=== RAW DATA ===
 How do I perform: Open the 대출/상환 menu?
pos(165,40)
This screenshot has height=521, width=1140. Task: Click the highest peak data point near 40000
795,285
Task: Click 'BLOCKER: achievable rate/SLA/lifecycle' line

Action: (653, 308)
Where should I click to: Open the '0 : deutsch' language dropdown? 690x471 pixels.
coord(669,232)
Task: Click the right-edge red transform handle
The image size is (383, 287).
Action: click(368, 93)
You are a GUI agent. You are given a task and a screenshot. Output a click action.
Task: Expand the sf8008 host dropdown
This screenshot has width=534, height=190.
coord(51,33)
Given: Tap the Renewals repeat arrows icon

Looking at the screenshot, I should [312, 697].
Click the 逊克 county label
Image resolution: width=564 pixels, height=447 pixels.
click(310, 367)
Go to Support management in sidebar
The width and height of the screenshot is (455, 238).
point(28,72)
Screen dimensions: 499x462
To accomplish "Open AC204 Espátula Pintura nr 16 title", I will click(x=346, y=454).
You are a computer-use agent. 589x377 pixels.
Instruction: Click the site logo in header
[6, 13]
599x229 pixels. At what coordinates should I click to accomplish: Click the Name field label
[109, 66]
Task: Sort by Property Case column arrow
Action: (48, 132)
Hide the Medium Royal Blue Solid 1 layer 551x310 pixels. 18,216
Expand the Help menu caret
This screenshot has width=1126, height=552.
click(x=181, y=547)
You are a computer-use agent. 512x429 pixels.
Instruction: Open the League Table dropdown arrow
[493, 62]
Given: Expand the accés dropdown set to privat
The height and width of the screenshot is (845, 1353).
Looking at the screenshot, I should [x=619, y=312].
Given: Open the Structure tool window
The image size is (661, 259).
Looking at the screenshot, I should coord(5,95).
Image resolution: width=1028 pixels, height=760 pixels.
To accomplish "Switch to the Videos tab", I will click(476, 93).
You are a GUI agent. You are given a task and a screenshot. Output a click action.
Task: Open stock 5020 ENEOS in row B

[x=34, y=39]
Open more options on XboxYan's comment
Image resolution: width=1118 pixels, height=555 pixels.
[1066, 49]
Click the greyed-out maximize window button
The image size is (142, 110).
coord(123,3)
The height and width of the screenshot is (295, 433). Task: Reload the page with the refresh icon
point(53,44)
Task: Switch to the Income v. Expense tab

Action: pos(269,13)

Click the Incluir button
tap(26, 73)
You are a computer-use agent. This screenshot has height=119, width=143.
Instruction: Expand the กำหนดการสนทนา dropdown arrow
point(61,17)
===
> _DIRECTIONS_
Scan the lines above for the word "computer", then copy each line that has it.

> _OUTPUT BELOW_
You are a computer-use agent. 589x377 pixels.
You are a computer-use agent. 512x429 pixels.
You are a computer-use agent. This screenshot has height=119, width=143.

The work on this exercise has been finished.